Estaba leyendo un poco más sobre los chigualos, los ritos fúnebres con los que algunas comunidades del Pacífico Sur colombiano despiden a los niños que mueren. A diferencia de lo que sucede con los ritos fúnebres de los adultos, los chigualos están asociados a cantos alegres y rondas infantiles y los cantos tienen acompañamiento de tambores.
Parece extendida la idea de que la alegría radica en que el niño muerto, al no haber tenido tiempo de cometer pecados, entrará con facilidad al reino de los cielos. Hace poco leí un texto de Libia Grueso (“Escenarios de colonialismo y (de)colonialidad en la construcción del Ser Negro”) en el que plantea que el chigualo “tiene sus raíces en la esclavitud, en la cual se canta y se celebra la muerte de un niño […] se celebraba el hecho de que el niño fuera salvado de una vida de opresión y negación, la muerte significaba literalmente ‘pasar a mejor vida’, además de celebrar su condición de inocencia y de ‘angelito’ con un lugar seguro en el cielo”.
Sea cual sea el origen del chigualo, en el fondo su intención es facilitar el paso de un ser de una dimensión, la vida, a otra, la muerte (o, en este contexto, la vida eterna).
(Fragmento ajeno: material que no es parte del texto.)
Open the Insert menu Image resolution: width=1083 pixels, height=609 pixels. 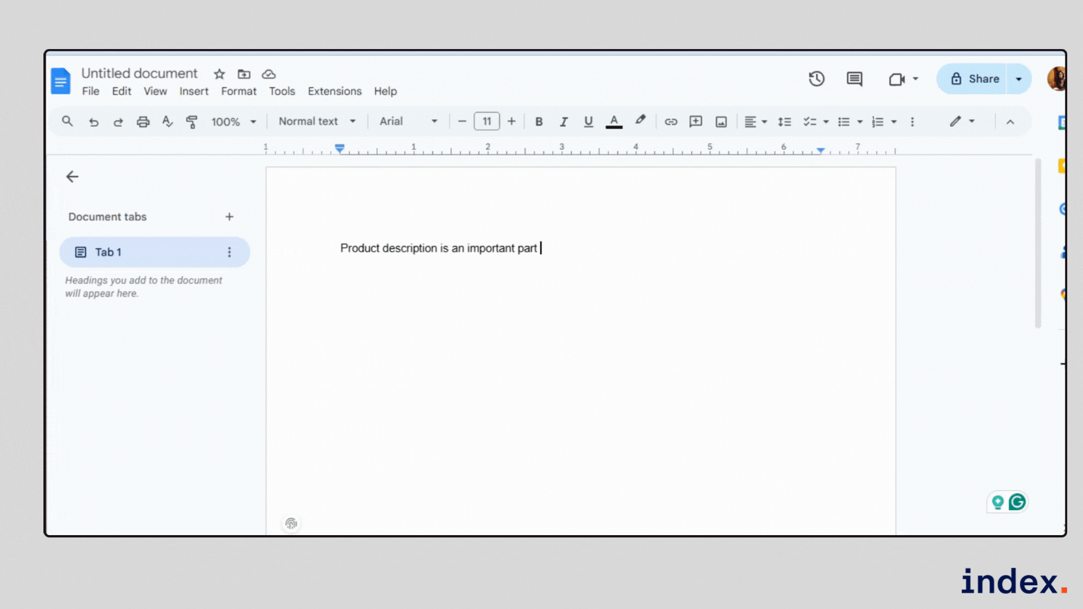[193, 91]
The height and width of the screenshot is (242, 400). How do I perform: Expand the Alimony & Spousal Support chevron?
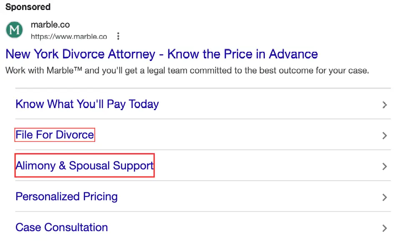[x=384, y=166]
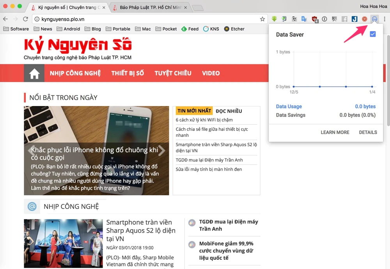This screenshot has width=390, height=269.
Task: Click the home icon in the navigation bar
Action: [x=34, y=73]
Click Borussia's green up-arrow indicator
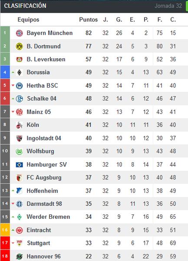 [13, 72]
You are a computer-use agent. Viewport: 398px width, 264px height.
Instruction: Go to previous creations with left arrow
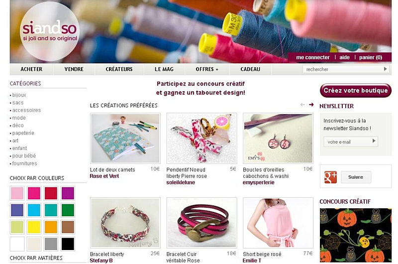click(302, 105)
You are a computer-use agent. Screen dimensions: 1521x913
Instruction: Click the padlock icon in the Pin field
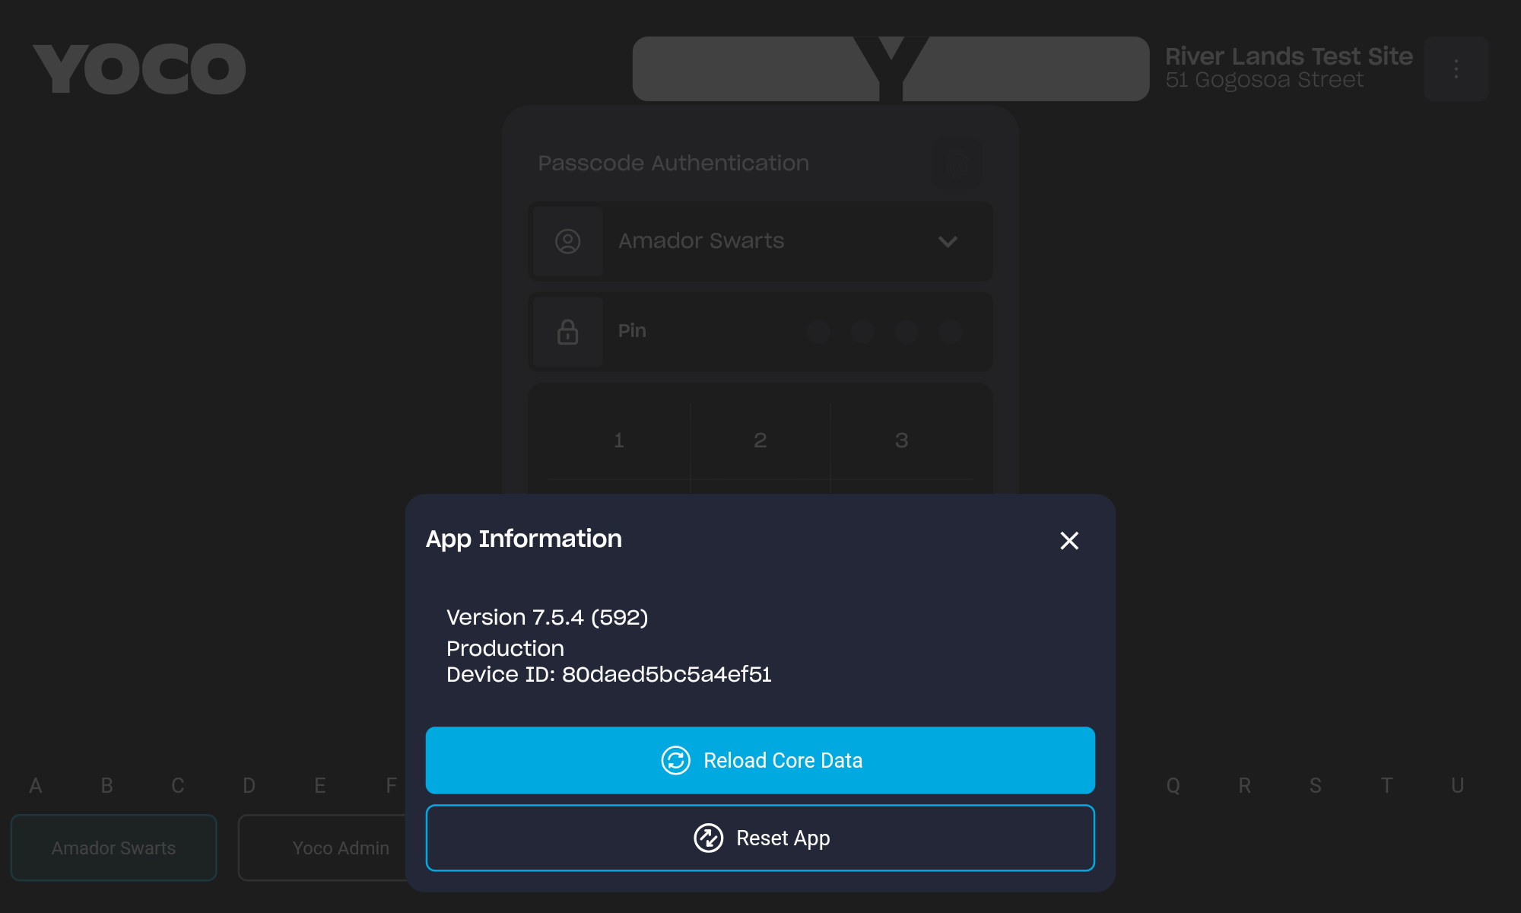coord(567,332)
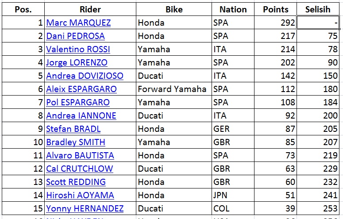Open Andrea DOVIZIOSO rider page link
Screen dimensions: 343x219
(85, 76)
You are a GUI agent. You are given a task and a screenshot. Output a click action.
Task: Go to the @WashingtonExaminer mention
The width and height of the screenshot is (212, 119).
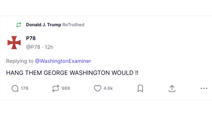(63, 61)
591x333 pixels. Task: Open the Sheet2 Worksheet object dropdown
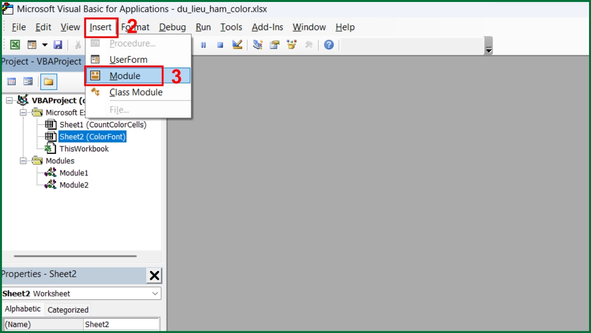click(156, 293)
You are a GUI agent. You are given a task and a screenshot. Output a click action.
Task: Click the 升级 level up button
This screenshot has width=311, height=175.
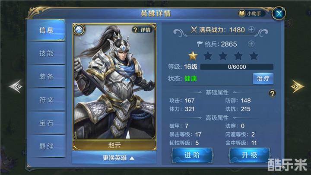(250, 156)
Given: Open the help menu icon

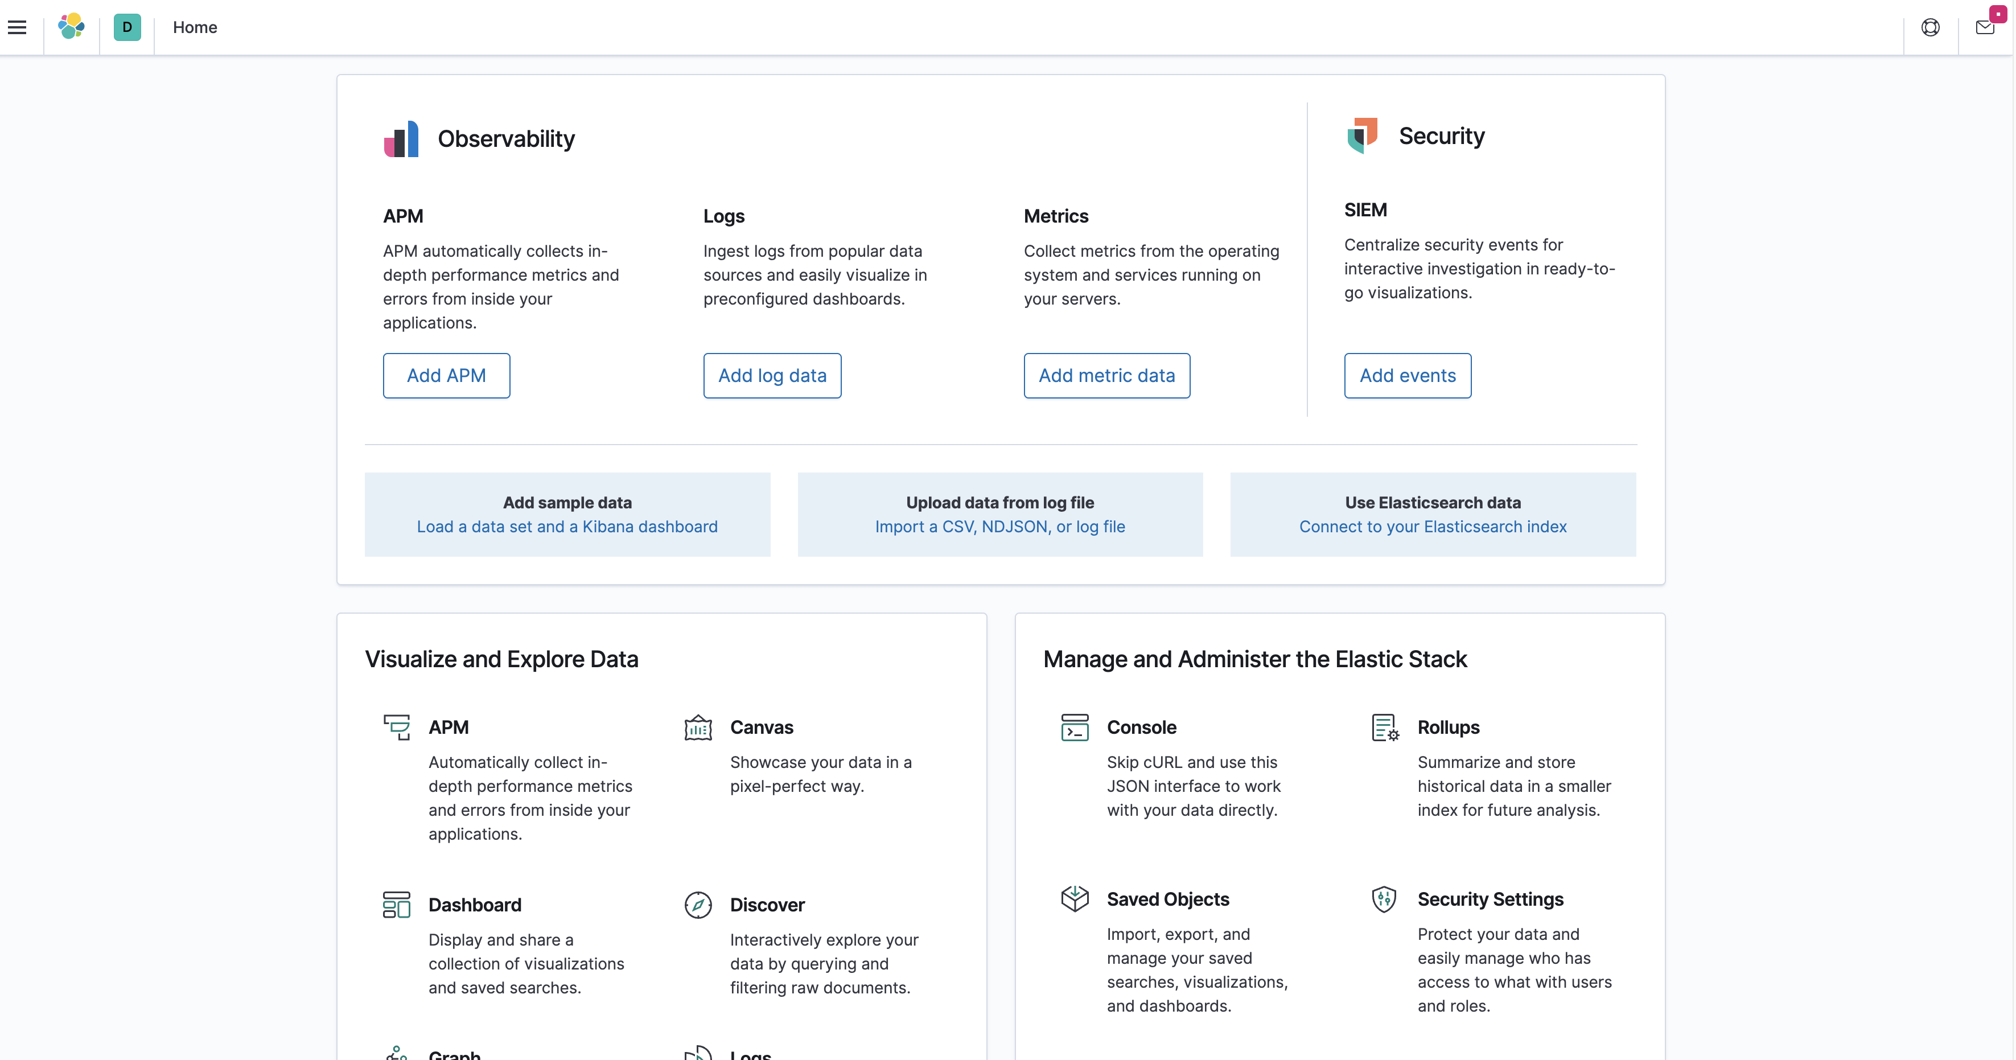Looking at the screenshot, I should 1930,27.
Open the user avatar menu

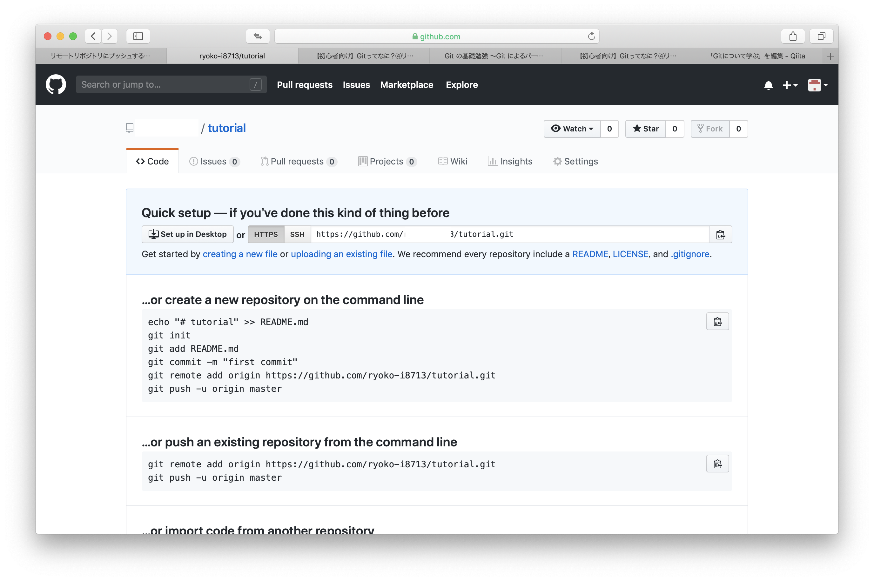[x=817, y=85]
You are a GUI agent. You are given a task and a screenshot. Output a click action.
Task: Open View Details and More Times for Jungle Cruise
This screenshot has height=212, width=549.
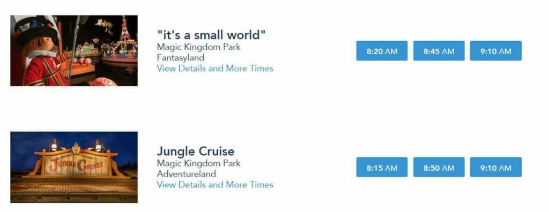tap(215, 184)

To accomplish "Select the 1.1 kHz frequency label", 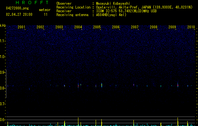I will [x=3, y=41].
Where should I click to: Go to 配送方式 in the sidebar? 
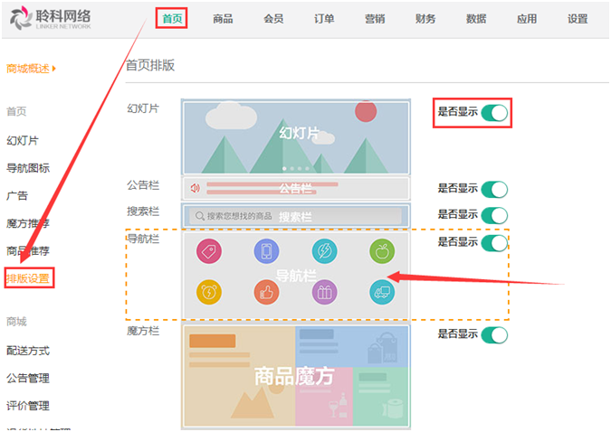28,351
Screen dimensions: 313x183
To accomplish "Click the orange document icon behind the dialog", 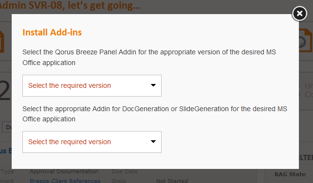I will point(2,41).
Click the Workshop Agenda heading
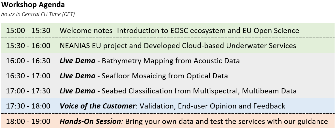 point(33,5)
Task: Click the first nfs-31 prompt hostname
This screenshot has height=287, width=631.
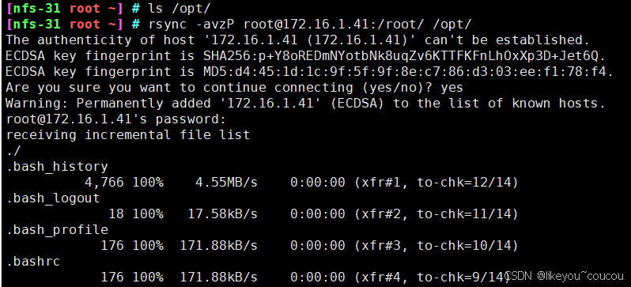Action: tap(36, 9)

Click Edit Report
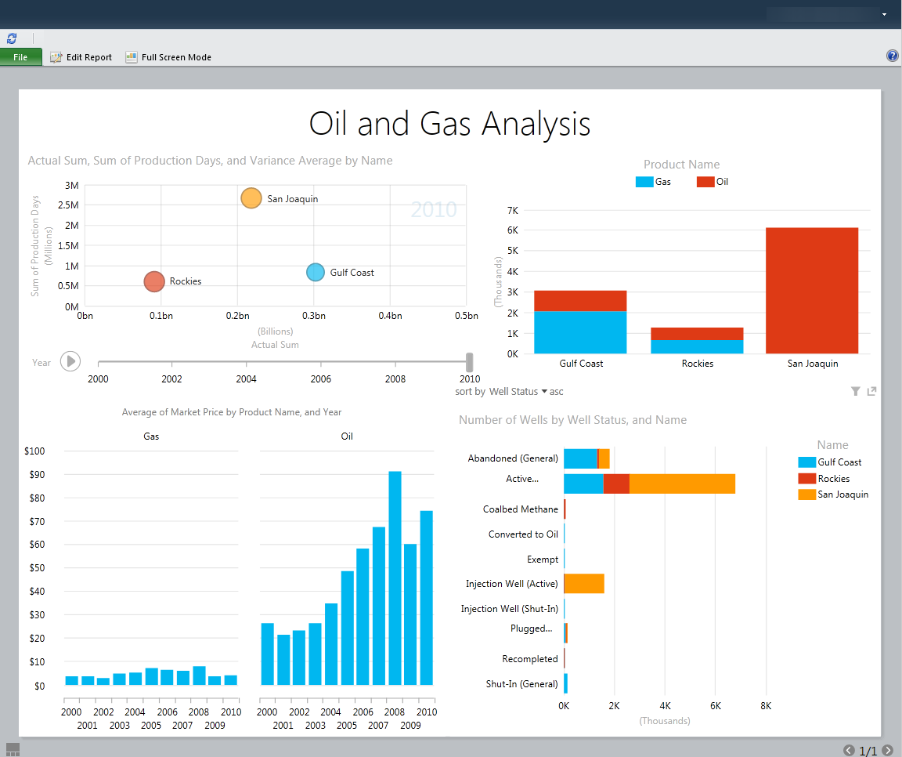[81, 57]
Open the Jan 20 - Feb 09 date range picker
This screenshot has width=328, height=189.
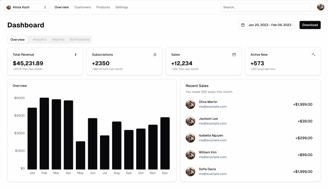point(266,25)
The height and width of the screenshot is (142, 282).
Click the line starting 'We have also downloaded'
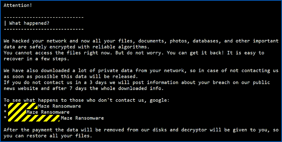(x=141, y=71)
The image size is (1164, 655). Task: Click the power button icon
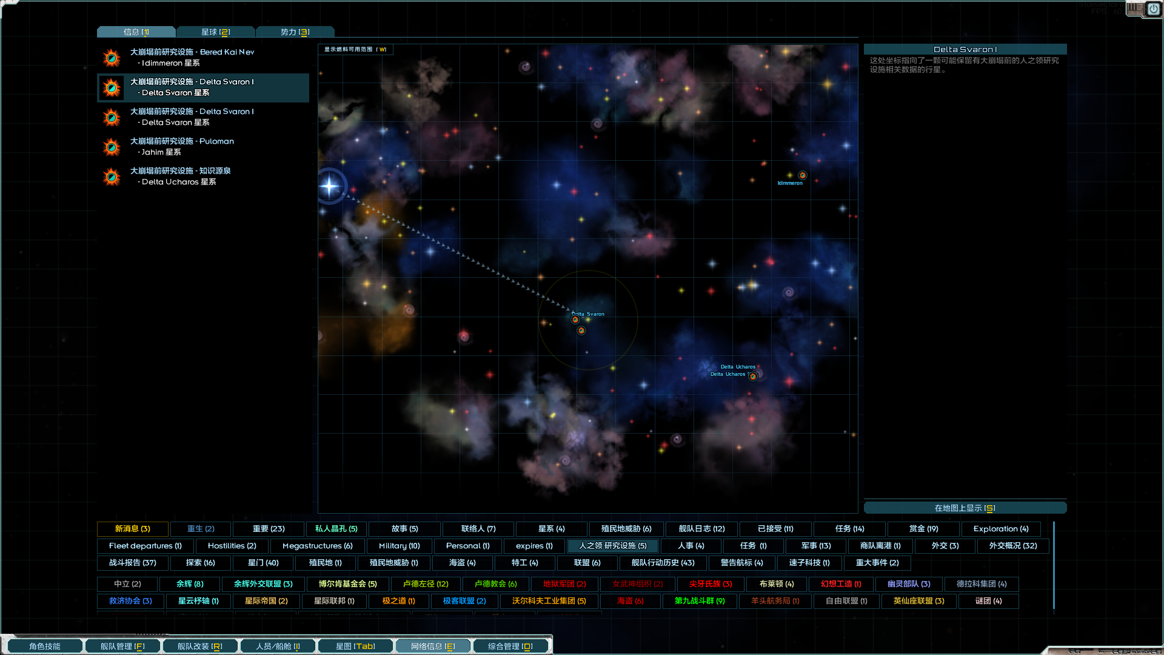click(x=1153, y=9)
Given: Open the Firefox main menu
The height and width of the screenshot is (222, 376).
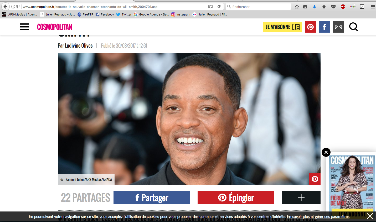Looking at the screenshot, I should click(x=373, y=7).
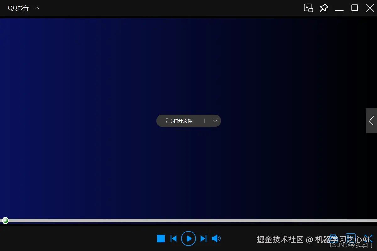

Sin importar si es acorde con nuestro sistema de creencias, es una manera de hacer más amable el paso de una dimensión a otra, tanto para el ser que ha muerto como para los que quedan.
Quizás por la fuerza de la costumbre nunca había caído en cuenta de que el hecho de que alguien me despida con “Que dios lo guarde” no es más que un acto en el que alguien desea que una entidad poderosa, si se quiere ‘la entidad’, lo guarde a uno. Que uno crea en ella o no, que uno crea que es real o no, en realidad importa poco. Uno debería recibir los buenos deseos sin pensarlos tanto.